▸ Task brief
Set out exactly, line by line, the stretch of data below that begins at the line containing "This screenshot has height=940, width=1447." and ends at the line containing "This screenshot has height=636, width=1946.", with both ends kept.

Collection entries:
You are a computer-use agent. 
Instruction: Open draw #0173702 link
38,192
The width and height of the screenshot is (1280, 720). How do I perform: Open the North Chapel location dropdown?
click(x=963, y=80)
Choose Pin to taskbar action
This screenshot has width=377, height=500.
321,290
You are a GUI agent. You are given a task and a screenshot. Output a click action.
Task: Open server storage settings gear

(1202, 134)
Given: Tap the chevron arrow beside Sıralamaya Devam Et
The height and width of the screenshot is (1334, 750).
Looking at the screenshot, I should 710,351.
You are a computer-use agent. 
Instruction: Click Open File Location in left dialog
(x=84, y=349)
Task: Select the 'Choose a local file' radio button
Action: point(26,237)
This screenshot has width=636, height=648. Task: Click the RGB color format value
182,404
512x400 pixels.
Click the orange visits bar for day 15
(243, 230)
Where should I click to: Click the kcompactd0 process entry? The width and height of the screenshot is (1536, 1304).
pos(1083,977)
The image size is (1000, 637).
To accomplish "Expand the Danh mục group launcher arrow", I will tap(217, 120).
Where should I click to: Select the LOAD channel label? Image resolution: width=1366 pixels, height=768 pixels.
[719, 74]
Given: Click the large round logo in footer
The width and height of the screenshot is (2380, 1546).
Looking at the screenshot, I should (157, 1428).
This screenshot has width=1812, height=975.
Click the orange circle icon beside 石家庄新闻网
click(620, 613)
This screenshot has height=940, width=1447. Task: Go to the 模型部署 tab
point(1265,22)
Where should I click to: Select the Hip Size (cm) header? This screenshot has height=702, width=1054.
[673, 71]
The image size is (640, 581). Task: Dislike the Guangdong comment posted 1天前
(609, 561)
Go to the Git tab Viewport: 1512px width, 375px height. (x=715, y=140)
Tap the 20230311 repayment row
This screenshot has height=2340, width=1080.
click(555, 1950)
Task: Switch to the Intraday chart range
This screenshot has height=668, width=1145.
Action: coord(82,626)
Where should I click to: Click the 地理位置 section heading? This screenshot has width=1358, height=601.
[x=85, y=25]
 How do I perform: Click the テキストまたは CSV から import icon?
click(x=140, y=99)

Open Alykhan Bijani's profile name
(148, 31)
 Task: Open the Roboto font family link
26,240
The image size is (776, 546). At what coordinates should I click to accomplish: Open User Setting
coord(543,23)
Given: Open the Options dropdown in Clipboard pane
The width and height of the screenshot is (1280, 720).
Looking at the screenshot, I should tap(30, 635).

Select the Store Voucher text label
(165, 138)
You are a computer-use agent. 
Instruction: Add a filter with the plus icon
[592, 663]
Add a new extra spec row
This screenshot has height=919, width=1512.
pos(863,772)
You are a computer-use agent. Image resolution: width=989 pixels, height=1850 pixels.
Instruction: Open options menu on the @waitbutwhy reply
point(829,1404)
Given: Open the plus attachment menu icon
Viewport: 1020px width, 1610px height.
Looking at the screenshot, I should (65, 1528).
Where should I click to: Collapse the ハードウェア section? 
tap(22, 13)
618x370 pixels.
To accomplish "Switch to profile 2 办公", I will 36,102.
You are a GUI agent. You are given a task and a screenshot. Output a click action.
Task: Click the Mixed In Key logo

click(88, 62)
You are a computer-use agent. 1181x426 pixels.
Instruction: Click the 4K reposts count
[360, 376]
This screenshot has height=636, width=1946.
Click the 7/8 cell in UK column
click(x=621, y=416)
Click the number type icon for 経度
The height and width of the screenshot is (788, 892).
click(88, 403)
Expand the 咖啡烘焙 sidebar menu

▸ Worked solution
This screenshot has height=940, width=1447. Task: Go to the 模型部署 tab
point(1265,22)
Where should I click to: Select the Hip Size (cm) header? This screenshot has height=702, width=1054.
[673, 71]
The image size is (640, 581). Task: Dislike the Guangdong comment posted 1天前
(609, 561)
Go to the Git tab Viewport: 1512px width, 375px height. (x=715, y=140)
Tap the 20230311 repayment row
This screenshot has height=2340, width=1080.
click(555, 1950)
Task: Switch to the Intraday chart range
This screenshot has height=668, width=1145.
Action: coord(82,626)
Where should I click to: Click the 地理位置 section heading? This screenshot has width=1358, height=601.
[x=85, y=25]
 How do I perform: Click the テキストまたは CSV から import icon?
click(x=140, y=99)

Open Alykhan Bijani's profile name
(148, 31)
 Task: Open the Roboto font family link
26,240
The image size is (776, 546). At what coordinates should I click to accomplish: Open User Setting
coord(543,23)
Given: Open the Options dropdown in Clipboard pane
The width and height of the screenshot is (1280, 720).
Looking at the screenshot, I should tap(30, 635).

Select the Store Voucher text label
(165, 138)
You are a computer-use agent. 
Instruction: Add a filter with the plus icon
[592, 663]
Add a new extra spec row
This screenshot has height=919, width=1512.
pos(863,772)
You are a computer-use agent. Image resolution: width=989 pixels, height=1850 pixels.
Instruction: Open options menu on the @waitbutwhy reply
point(829,1404)
Given: Open the plus attachment menu icon
Viewport: 1020px width, 1610px height.
Looking at the screenshot, I should (65, 1528).
Where should I click to: Collapse the ハードウェア section? 
tap(22, 13)
618x370 pixels.
To accomplish "Switch to profile 2 办公", I will 36,102.
You are a GUI agent. You are given a task and a screenshot. Output a click action.
Task: Click the Mixed In Key logo

click(88, 62)
You are a computer-use agent. 1181x426 pixels.
Instruction: Click the 4K reposts count
[360, 376]
This screenshot has height=636, width=1946.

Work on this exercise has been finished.